Published 11 December 2025
Giuseppe Ciccomascolo
Authors

Key Takeaways

  • The Fed reduced rates and announced $40B in T-bill purchases not to stimulate markets, but to prevent liquidity from breaking in the banking system.
  • The Fed’s action is not QE, it’s emergency “plumbing” to keep short-term funding markets stable as reserves fall toward dangerous levels.
  • Bitcoin’s own security economics are under strain, and fees remain too low to support miners in the long term.
  • ETF flows, adoption, and institutional interest remain healthy, but tight liquidity caps upside.

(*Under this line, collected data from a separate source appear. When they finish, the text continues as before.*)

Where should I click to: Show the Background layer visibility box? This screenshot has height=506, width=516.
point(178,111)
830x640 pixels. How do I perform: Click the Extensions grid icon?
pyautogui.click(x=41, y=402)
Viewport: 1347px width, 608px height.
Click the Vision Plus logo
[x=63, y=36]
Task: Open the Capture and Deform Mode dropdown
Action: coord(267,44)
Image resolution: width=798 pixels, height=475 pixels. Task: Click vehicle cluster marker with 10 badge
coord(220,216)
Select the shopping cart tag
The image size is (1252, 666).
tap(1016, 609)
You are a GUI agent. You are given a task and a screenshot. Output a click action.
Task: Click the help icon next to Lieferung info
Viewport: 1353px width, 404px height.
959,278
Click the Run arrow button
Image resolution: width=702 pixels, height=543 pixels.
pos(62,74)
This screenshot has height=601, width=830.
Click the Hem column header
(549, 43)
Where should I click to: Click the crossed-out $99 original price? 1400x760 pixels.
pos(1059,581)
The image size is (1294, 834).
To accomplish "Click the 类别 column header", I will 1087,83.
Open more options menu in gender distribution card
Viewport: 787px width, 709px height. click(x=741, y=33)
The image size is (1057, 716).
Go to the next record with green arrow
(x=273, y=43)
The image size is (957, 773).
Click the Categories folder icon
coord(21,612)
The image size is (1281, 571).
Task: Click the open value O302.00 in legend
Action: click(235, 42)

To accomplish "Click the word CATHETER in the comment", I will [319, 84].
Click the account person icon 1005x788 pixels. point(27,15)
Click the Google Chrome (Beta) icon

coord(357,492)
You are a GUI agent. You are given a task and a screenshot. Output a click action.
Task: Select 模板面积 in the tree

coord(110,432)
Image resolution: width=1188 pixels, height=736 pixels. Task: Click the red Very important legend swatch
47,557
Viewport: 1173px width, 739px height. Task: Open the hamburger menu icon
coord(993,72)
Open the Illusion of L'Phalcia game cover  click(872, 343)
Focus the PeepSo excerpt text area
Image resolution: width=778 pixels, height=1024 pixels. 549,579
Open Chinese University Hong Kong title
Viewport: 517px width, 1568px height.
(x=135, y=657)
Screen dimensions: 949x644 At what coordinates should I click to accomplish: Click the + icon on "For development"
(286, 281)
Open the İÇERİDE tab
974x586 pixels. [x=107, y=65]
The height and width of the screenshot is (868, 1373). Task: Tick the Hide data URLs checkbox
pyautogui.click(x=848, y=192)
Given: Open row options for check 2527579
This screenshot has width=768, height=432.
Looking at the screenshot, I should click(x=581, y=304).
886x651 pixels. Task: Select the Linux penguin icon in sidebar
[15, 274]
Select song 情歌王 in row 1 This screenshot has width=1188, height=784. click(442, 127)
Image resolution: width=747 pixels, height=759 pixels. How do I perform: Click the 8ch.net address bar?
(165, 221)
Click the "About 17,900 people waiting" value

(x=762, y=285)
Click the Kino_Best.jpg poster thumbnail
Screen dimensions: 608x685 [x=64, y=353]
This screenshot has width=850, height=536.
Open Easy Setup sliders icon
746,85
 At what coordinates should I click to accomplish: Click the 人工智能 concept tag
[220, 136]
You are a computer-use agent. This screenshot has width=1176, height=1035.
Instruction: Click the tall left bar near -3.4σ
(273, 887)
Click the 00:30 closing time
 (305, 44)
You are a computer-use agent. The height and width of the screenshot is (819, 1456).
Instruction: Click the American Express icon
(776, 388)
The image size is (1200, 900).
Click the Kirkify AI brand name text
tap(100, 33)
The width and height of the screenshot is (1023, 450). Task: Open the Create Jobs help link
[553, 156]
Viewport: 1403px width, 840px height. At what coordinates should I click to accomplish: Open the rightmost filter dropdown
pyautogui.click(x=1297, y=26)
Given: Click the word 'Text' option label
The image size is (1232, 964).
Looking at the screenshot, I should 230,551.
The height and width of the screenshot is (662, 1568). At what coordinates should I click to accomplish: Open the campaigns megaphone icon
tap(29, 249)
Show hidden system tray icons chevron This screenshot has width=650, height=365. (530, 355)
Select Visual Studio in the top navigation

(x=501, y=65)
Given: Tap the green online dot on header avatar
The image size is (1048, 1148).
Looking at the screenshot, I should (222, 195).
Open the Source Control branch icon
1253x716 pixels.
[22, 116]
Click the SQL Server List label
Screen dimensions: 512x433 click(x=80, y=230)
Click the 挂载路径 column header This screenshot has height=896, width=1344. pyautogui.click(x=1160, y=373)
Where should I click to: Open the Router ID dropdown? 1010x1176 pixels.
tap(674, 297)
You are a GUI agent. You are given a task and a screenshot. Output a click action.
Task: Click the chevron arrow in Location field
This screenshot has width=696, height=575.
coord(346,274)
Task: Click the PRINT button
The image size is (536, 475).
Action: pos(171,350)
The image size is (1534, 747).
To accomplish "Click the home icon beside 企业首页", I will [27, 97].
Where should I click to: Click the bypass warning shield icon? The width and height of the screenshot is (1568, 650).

Bitcoin investors tend to cheer every Federal Reserve rate cut as if it guarantees higher prices. In a world shaped by a decade of money printing and near-zero interest rates, that reaction makes sense. Historically, falling rates have meant easier liquidity, rising risk assets, and bull markets everywhere.

But the Fed’s rate cut by 25 bps on December 10, 2025 is different, and so is the environment surrounding it. The Fed’s recent stance, delivered alongside a surprise announcement that it will buy $40 billion in Treasury bills over the next 30 days, has triggered a wave of confusion. 

Many in crypto have already labeled it “QE,” the magic fuel that once sent Bitcoin from $10,000 to $69,000.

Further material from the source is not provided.